Karnaval dan festival budaya di Kabupaten Mateng pada Kamis, 13 Desember 2018, menyambut HUT ke-6 Kabupaten Mateng yang jatuh pada Jumat, 14 Desember 2018. (Foto: Ruli)

TRANSTIPO.com, Topoyo – Kamis, 13 Desember 2018, adalah hari terakhir penantian datangnya puncak HUT ke-6 Kabupaten Mamuju Tengah (Mateng) yang jatuh pada esok, Jumat, 14 Desember.

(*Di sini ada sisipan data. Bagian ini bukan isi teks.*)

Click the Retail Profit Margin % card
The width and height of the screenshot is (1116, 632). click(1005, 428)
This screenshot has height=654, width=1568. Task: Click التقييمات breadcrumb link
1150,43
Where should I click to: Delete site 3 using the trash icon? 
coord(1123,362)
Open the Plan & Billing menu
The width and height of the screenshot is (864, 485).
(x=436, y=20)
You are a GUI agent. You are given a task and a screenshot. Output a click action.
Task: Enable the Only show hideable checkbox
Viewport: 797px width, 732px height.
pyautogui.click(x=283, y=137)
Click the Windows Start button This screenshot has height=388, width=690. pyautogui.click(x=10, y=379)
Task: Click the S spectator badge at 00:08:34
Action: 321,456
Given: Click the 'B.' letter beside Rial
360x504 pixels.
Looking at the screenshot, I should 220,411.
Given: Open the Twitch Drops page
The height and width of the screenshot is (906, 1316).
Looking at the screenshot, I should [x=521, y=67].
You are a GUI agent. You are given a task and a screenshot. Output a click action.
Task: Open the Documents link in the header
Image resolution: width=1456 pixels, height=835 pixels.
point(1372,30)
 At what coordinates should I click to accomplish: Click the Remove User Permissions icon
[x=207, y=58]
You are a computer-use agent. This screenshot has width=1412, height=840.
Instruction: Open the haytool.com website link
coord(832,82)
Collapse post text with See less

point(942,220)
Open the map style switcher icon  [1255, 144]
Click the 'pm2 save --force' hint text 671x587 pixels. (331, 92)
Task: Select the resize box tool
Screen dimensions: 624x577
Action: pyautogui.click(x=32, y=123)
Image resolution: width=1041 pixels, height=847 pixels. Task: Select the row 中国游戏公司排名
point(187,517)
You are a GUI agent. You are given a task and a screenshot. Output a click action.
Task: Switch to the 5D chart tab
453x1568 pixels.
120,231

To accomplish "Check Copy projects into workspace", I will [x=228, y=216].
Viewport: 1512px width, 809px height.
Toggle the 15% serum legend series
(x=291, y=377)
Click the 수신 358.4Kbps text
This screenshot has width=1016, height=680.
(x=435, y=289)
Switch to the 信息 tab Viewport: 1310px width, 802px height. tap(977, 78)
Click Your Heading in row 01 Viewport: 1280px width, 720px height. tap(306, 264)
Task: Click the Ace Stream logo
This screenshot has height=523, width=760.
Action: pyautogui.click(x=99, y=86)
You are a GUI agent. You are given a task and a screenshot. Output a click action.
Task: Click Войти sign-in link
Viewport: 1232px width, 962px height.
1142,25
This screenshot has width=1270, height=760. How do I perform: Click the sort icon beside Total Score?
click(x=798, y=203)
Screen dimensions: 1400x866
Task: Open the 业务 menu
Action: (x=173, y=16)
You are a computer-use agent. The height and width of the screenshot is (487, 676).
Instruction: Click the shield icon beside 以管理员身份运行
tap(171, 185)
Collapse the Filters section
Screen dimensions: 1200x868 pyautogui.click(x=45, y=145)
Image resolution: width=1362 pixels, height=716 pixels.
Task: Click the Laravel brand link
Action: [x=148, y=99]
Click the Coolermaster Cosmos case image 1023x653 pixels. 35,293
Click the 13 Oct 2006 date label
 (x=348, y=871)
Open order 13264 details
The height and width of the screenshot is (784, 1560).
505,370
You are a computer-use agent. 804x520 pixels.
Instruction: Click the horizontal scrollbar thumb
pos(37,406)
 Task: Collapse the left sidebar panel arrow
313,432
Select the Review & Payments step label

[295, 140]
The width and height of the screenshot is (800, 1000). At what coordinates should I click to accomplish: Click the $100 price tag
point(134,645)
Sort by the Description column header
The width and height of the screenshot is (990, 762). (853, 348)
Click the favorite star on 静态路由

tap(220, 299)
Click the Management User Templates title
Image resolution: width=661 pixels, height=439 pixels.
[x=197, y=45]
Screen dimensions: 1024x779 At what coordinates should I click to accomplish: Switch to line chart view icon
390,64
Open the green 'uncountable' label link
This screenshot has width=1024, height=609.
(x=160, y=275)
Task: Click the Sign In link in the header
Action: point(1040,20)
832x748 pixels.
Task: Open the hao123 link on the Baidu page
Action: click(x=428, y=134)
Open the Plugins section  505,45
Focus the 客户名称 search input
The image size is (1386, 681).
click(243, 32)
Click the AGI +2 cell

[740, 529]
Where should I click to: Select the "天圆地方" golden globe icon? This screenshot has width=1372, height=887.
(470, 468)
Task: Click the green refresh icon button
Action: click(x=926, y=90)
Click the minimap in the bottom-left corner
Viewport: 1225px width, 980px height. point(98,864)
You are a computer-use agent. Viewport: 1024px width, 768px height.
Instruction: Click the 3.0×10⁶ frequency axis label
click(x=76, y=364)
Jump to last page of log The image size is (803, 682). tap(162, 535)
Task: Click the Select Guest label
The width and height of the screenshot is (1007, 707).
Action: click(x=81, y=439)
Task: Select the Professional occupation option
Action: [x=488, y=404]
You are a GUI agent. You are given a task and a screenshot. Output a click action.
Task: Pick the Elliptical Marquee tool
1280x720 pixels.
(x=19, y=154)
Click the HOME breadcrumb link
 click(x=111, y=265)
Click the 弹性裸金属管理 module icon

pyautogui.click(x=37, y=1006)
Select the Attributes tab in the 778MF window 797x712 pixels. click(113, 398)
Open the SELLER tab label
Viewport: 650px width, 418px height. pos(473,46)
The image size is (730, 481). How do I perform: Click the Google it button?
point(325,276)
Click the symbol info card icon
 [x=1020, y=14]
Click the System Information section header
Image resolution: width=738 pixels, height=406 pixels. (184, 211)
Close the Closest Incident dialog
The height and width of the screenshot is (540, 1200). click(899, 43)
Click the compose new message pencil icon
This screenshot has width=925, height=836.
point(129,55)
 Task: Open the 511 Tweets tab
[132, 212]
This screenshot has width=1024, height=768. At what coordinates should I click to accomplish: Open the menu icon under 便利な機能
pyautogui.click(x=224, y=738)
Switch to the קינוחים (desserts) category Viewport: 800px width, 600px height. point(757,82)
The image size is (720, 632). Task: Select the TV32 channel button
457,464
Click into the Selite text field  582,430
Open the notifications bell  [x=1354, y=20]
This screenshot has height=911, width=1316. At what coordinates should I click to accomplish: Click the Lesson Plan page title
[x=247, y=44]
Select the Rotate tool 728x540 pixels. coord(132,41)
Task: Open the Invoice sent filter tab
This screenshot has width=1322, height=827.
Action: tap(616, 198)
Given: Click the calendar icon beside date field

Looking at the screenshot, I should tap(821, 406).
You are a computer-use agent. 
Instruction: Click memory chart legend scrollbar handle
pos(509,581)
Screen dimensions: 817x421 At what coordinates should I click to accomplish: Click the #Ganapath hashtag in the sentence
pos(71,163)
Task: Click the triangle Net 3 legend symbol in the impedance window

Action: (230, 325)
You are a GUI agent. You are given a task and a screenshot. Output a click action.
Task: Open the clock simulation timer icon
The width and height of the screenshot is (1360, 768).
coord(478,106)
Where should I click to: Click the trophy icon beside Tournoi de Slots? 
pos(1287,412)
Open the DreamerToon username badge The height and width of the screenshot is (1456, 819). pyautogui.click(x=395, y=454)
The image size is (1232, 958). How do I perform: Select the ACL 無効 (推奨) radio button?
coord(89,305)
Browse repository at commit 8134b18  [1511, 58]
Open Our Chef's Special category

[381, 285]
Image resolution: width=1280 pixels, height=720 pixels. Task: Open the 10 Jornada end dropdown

Hari terakhir sebelum tiba puncak hari jadi itu, di Topoyo—ibu kota kabupaten hasil pemekaran Kabupaten Mamuju ini—dilaksanakan sebuah festival budaya.

Dalam festival ini pelbagai macam potensi budaya dari pelbagai suku dan sub-sub etnik yang ada di Mateng ditampilkan. Pagelaran itu dibawakan oleh anak-anak pelajar, SD dan SMP di Mateng.

Menggenapkan keramaian Topoyo pada Kamis siang tadi, terlihat dari ragam kegiatan, seperti lomba karaoke dan jalan santai—tentu beberapa hari yang lalu telah diadakan lomba menembak, pertunjukan bernuansi religi serta lomba perahu tradisional Mateng.

Festival budaya Mateng ini dilaksanakan di lapangan Kantor Bupati Mateng sebagai titik start, tak jauh dari kawasan Benteng Kayumangiwang, Tobadak.

Dari pantauan laman ini, para peserta festival yang umumnya anak sekolah itu terpaksa menahan panas terik lantaran waktu pelaksanaan festival melampaui dari waktu yang ditentukan. Meski begitu, acara festival tetap tetap semarak.

Festival budaya Mateng ini dikomandoi langsung oleh Bupati Mateng H. Aras Tammauni. Tak ketinggalan Sekkab Mateng Askary Anwar yang sekaligus melepas peserta karnaval dan festival budaya. Pimpinan Sekretariat Daerah dan pimpinan OPD lingkup Pemkab Mateng juga hadir.

“Kegiatan ini merupakan agenda tahunan untuk memeriahkan hari jadi Mateng. Disamping itu kita harapkan agar kegiatan besar ini dapat mengangkat moral, harkat dan martabat  masyarakat Mateng yang bermacam-macam budaya, etnis, suku, dan agama. Sehingga kami berharap dengan adanya kegiatan ini dapat menciptakan karakteristik, sikap dan prilaku masyarakat serta dapat menumbuhkan ide kreatifitas yang positif,” jelas Sekkab Mateng Askary Anwar.

Tahun depan, sebut Askary, kita akan usulkan pakai mobil saat kegiatan karnaval. Nantinya mobil-mobil tersebut akan dihias sedemikian rupa sesuai dengan ciri khas etnis dan budaya yang ada di Mateng ini. Dengan begitu para peserta tidak kepanasan lagi.